> [SET PROBLEM]
Copy the items from the line containing "Viewport: 382px width, 214px height." through the line containing "pyautogui.click(x=401, y=535)", inclusive, word for word.

> [GIVEN ENTRIES]
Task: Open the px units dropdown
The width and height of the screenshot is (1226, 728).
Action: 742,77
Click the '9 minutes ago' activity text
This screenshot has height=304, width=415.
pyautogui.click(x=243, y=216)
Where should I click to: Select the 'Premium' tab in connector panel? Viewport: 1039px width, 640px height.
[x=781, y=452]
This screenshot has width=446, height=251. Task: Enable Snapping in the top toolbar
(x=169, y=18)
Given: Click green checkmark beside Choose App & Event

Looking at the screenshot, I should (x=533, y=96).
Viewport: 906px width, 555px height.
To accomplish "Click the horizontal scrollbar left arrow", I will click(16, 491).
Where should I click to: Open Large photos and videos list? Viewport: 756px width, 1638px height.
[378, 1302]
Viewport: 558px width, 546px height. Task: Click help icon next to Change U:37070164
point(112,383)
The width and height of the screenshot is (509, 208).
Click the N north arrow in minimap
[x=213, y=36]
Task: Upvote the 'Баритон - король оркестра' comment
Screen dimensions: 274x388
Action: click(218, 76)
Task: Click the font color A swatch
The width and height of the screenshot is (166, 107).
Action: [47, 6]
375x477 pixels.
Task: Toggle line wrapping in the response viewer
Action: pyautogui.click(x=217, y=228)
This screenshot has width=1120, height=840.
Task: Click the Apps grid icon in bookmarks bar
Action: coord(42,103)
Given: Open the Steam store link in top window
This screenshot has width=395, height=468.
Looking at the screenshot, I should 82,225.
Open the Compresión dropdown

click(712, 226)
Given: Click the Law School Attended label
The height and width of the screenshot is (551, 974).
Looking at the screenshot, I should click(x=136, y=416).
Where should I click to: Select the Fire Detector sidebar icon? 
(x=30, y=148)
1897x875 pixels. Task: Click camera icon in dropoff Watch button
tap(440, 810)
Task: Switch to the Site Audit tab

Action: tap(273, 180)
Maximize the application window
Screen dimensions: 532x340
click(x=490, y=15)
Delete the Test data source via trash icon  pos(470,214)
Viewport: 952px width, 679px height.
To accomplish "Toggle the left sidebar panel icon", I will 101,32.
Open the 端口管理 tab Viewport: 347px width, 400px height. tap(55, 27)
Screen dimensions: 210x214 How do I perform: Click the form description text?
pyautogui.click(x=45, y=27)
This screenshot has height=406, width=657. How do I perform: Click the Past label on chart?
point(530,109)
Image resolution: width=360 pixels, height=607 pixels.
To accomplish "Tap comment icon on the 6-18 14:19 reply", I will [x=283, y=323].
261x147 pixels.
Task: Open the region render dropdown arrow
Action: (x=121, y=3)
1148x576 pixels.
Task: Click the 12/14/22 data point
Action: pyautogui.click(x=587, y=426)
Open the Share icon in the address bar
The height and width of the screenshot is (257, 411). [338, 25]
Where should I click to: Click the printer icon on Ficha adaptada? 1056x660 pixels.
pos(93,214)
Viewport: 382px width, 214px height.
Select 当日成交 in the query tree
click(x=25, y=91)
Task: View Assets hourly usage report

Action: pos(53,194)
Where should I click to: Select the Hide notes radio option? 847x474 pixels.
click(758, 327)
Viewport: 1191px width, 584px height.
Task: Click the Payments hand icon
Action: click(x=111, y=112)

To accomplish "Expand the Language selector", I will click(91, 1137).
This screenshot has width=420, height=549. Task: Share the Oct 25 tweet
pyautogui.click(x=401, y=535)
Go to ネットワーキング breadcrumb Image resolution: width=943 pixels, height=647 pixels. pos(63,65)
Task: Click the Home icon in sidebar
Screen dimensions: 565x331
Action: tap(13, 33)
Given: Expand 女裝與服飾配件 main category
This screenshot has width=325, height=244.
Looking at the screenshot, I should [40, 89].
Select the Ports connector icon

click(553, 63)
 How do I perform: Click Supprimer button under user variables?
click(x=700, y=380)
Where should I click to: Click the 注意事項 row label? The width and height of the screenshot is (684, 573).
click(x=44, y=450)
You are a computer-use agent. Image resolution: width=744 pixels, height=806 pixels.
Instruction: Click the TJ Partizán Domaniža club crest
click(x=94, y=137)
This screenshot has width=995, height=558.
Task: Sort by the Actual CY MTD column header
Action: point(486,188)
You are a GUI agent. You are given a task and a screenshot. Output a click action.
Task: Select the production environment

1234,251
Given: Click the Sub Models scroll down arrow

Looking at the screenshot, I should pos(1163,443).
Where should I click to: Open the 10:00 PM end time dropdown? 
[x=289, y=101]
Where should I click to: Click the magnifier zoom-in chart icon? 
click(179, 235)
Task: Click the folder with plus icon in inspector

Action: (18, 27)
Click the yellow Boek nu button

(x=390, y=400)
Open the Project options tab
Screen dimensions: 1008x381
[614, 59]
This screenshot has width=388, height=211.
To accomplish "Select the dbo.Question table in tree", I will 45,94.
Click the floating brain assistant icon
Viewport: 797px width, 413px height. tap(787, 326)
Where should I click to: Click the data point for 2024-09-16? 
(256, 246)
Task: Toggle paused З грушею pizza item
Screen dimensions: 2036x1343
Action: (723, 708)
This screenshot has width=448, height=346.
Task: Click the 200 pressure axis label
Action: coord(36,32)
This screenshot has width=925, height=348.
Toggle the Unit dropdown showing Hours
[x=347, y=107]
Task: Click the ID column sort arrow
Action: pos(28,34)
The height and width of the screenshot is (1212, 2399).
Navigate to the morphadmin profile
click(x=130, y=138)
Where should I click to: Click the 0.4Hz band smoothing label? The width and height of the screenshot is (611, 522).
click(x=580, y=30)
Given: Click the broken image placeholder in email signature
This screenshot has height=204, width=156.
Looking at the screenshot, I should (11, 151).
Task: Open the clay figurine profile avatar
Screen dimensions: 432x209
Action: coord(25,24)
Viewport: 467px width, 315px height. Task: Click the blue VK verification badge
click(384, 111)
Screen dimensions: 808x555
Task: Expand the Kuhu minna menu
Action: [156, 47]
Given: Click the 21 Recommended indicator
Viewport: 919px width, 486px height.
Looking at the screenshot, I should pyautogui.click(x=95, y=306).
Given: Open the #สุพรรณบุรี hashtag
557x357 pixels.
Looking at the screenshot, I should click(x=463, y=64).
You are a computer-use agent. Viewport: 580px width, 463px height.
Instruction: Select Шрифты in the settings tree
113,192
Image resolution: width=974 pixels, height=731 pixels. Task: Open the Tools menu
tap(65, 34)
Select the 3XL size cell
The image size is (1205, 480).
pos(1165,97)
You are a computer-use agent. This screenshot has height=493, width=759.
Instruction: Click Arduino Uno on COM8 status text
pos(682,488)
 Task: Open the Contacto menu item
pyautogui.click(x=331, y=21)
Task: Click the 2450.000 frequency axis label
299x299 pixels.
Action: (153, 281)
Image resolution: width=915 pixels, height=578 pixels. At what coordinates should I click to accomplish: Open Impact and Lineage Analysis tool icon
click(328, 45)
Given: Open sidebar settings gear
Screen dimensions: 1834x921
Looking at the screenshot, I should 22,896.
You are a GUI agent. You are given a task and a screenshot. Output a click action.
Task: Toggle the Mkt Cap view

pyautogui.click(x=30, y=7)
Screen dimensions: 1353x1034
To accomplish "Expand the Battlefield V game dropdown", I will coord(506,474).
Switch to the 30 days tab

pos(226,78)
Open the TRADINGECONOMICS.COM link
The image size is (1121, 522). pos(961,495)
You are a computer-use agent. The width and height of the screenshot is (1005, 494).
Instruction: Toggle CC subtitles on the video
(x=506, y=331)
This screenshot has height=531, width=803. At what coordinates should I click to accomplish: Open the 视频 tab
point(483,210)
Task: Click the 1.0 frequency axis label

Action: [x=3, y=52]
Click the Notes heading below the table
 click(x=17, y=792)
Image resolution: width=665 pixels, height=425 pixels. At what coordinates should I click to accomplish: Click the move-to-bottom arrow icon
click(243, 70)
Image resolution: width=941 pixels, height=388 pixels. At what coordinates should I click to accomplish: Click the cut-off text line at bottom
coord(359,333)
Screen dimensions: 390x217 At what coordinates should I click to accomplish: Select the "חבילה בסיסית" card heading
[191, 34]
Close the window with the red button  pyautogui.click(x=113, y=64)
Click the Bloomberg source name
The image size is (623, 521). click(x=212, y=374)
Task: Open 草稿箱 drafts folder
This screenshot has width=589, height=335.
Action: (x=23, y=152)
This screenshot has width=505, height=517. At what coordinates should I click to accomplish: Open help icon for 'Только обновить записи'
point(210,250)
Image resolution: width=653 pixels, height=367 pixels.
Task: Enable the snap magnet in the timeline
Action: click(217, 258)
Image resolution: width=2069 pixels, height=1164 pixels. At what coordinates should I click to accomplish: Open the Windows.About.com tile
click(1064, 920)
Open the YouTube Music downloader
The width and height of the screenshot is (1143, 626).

> [FINAL RESULT]
Viewport: 382px width, 214px height.
Select 当日成交 in the query tree
click(x=25, y=91)
Task: View Assets hourly usage report

Action: pos(53,194)
Where should I click to: Select the Hide notes radio option? 847x474 pixels.
click(758, 327)
Viewport: 1191px width, 584px height.
Task: Click the Payments hand icon
Action: click(x=111, y=112)

To accomplish "Expand the Language selector", I will click(91, 1137).
This screenshot has width=420, height=549. Task: Share the Oct 25 tweet
pyautogui.click(x=401, y=535)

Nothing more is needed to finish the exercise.